• What needs to be done:
Match the word "agent". Return each line of the data below where it appears.

• Items from a dataset:

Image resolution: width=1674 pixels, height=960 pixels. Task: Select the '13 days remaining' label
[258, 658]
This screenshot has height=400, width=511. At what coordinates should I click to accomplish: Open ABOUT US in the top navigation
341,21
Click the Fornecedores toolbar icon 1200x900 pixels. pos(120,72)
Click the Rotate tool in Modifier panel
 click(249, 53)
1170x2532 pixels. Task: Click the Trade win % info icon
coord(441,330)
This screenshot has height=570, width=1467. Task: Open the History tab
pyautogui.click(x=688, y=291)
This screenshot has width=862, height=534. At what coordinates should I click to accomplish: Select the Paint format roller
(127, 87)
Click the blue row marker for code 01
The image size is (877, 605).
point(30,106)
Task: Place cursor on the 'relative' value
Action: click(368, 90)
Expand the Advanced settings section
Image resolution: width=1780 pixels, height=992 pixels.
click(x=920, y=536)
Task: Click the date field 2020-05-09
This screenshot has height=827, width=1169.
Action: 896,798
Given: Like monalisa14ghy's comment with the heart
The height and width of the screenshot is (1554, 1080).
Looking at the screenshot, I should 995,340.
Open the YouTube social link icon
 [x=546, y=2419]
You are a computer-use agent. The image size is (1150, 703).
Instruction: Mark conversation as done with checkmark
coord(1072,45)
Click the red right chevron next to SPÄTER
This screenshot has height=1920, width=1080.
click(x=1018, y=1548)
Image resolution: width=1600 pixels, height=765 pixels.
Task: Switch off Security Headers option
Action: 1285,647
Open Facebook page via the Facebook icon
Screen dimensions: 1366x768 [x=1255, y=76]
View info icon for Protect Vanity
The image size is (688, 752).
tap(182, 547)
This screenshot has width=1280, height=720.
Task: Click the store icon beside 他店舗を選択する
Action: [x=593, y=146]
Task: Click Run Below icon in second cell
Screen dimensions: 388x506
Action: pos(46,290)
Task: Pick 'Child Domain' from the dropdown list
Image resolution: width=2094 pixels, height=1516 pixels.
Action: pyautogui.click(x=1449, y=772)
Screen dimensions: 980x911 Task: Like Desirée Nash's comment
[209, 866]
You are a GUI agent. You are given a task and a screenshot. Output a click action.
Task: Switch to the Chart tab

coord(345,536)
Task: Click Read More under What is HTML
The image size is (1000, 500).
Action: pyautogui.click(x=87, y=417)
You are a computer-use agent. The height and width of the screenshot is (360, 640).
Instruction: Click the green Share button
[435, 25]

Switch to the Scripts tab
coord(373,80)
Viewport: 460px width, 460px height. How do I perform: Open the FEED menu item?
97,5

• Exercise solution:
You are a computer-use agent. The image size is (1150, 703).
You are a GUI agent. You are given a task and a screenshot. Output a click action.
You are a computer-use agent. The height and width of the screenshot is (360, 640).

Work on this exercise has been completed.